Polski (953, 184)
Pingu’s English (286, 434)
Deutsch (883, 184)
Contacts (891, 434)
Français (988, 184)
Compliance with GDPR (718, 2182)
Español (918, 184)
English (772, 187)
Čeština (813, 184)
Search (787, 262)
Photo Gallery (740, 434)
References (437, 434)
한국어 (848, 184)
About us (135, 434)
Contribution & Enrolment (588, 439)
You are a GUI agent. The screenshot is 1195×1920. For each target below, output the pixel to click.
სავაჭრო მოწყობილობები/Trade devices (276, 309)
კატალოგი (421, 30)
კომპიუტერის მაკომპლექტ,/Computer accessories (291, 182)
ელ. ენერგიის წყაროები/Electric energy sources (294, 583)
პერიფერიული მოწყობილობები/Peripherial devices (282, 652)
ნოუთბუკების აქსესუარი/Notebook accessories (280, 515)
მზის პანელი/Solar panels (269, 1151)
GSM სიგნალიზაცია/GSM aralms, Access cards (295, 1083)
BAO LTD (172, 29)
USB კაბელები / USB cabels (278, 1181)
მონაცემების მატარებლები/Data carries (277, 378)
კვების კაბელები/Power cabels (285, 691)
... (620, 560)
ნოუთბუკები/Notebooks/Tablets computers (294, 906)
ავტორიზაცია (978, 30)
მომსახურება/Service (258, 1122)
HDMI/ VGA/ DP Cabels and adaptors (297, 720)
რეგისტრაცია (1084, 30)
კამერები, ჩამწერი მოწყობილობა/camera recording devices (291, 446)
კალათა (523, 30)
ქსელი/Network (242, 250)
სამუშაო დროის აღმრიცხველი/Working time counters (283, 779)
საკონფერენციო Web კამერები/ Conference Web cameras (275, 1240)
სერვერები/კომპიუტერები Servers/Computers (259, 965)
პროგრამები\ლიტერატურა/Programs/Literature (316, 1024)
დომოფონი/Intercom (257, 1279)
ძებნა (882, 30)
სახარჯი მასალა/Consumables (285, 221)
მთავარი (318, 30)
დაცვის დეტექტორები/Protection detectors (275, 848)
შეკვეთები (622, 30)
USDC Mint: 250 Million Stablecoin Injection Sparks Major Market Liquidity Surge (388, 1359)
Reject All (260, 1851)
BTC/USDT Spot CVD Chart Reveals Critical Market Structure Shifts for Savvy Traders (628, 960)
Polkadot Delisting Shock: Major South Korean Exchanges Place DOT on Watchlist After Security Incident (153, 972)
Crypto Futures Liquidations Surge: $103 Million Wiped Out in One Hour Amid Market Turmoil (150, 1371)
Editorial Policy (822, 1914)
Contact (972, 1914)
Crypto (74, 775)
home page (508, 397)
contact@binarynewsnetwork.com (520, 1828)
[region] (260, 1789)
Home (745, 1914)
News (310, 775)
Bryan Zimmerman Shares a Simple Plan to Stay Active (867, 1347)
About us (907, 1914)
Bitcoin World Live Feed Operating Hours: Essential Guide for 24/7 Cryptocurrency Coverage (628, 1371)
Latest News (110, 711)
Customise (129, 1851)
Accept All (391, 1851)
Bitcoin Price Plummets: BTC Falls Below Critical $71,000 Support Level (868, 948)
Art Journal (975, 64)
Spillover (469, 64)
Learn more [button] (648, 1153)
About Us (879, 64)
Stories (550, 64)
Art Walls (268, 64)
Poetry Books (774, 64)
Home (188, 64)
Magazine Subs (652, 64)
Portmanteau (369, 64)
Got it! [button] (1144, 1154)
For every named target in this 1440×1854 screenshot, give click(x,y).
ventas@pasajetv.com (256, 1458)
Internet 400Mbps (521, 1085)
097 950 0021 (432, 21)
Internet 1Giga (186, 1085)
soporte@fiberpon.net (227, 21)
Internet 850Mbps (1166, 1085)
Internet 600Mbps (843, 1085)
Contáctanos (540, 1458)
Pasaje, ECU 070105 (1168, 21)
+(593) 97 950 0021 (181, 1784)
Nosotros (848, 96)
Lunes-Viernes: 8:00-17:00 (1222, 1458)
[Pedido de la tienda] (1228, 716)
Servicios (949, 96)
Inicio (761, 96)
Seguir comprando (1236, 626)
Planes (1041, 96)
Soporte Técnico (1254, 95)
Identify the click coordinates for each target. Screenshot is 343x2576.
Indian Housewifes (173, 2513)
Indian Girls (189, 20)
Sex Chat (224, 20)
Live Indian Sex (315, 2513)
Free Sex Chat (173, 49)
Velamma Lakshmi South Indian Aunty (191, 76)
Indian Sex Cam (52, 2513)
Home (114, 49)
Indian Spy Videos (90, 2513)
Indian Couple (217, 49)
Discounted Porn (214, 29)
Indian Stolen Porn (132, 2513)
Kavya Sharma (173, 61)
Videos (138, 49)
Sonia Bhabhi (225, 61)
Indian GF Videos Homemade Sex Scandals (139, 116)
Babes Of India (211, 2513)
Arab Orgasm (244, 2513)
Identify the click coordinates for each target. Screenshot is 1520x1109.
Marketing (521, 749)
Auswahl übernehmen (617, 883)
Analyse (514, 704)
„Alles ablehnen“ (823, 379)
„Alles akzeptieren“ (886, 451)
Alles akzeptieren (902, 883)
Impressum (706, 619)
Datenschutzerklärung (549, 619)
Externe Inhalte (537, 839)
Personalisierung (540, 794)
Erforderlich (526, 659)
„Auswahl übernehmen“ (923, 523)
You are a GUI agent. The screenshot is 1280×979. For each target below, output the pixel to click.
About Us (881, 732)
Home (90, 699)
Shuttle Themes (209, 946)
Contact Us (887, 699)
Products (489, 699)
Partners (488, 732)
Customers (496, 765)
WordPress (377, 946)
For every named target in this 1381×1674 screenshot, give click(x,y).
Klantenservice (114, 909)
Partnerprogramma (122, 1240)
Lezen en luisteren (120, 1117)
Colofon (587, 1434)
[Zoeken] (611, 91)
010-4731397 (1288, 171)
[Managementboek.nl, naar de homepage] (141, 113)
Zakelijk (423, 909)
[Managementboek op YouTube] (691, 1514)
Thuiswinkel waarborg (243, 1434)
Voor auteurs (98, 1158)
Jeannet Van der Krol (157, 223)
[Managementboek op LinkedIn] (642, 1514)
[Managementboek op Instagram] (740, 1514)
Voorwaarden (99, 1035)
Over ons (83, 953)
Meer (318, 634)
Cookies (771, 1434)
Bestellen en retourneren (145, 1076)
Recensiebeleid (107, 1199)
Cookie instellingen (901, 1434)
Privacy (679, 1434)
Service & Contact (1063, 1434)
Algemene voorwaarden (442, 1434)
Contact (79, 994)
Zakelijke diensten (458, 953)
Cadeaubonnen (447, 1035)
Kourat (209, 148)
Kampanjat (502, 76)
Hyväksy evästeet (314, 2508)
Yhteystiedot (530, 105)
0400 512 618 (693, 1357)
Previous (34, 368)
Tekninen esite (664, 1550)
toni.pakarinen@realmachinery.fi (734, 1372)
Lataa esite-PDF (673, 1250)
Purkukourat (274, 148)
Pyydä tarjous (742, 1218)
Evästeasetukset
|---|
* [Written problem]: Could you quote the material above word for word, starting at its very first line and stopping after the line that contains "მონაცემების მატარებლები/Data carries"?

* [Task answer]:
Polski (953, 184)
Pingu’s English (286, 434)
Deutsch (883, 184)
Contacts (891, 434)
Français (988, 184)
Compliance with GDPR (718, 2182)
Español (918, 184)
English (772, 187)
Čeština (813, 184)
Search (787, 262)
Photo Gallery (740, 434)
References (437, 434)
한국어 (848, 184)
About us (135, 434)
Contribution & Enrolment (588, 439)
You are a GUI agent. The screenshot is 1195×1920. For each target below, output the pixel to click.
სავაჭრო მოწყობილობები/Trade devices (276, 309)
კატალოგი (421, 30)
კომპიუტერის მაკომპლექტ,/Computer accessories (291, 182)
ელ. ენერგიის წყაროები/Electric energy sources (294, 583)
პერიფერიული მოწყობილობები/Peripherial devices (282, 652)
ნოუთბუკების აქსესუარი/Notebook accessories (280, 515)
მზის პანელი/Solar panels (269, 1151)
GSM სიგნალიზაცია/GSM aralms, Access cards (295, 1083)
BAO LTD (172, 29)
USB კაბელები / USB cabels (278, 1181)
მონაცემების მატარებლები/Data carries (277, 378)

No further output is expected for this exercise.